Now there was Sandy. They ate and talked and slept together, and then Frieda went home without staying the night. They were starting, in a way that was complicated, disturbing and exciting, to get entangled with each other, finding out about each other, exploring each other, offering confidences. How far was she going to let him into her life? She tried to imagine it. Did she want to become a couple, wandering around like mountaineers who were tied together?

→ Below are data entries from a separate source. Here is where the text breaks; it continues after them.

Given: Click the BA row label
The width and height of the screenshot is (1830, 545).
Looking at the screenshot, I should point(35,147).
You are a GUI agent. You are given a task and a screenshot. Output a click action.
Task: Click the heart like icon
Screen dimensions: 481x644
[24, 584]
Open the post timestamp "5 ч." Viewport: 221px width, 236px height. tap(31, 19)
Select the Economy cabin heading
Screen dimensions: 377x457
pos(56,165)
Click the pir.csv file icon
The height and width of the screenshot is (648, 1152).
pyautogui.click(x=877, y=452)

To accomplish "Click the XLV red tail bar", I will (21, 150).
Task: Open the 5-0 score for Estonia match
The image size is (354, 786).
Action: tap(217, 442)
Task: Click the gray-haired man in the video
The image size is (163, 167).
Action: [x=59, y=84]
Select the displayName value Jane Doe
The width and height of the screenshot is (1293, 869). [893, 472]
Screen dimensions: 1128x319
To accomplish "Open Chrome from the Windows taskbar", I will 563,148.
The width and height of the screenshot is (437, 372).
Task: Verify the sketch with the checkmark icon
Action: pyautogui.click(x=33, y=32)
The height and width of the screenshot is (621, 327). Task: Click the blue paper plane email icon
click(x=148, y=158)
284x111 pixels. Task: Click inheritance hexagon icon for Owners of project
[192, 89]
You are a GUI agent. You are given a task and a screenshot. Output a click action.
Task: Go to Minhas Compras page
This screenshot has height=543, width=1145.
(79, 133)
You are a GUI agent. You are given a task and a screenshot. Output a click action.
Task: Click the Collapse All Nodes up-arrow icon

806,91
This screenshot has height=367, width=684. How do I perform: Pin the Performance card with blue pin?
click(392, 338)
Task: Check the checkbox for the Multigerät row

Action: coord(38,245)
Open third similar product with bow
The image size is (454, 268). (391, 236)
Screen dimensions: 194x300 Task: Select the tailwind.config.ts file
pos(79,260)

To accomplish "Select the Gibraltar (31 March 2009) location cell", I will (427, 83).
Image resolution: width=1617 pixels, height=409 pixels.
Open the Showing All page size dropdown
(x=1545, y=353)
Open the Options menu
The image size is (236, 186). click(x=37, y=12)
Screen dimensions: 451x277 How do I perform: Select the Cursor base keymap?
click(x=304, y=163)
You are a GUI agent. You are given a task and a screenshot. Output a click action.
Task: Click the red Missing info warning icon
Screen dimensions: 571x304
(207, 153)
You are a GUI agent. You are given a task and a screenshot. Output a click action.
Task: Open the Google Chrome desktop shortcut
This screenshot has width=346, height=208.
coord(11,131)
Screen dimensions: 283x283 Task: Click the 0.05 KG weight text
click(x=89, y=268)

Last night Sandy had stayed at her house for the first time. Frieda didn’t tell him that nobody else had stayed the night there since she’d bought it. They had seen a film, eaten a late meal in a little Italian restaurant in Soho, and then they had gone back to hers. After all, it was so close, it made sense, she had said, as if it was a casual decision not a momentous step. And now it was Sunday morning. Frieda had woken early, while it was still quite dark. For one moment, before she remembered, she had felt a jolt of alarm at seeing the figure beside her. She had eased herself out of bed, showered and then gone downstairs to light the fire and make herself a cup of coffee. It felt odd, dislocating, to have someone else there to start the day with. When would he go home? What if he didn’t?

When Sandy came downstairs, Frieda was opening the bills and official correspondence that she always left to the weekend.

‘Good morning!’

‘Hi.’ Her tone was abrupt and Sandy raised his eyebrows at her.

‘I can go now,’ he said. ‘Or you can make me a cup of coffee and I’ll go.’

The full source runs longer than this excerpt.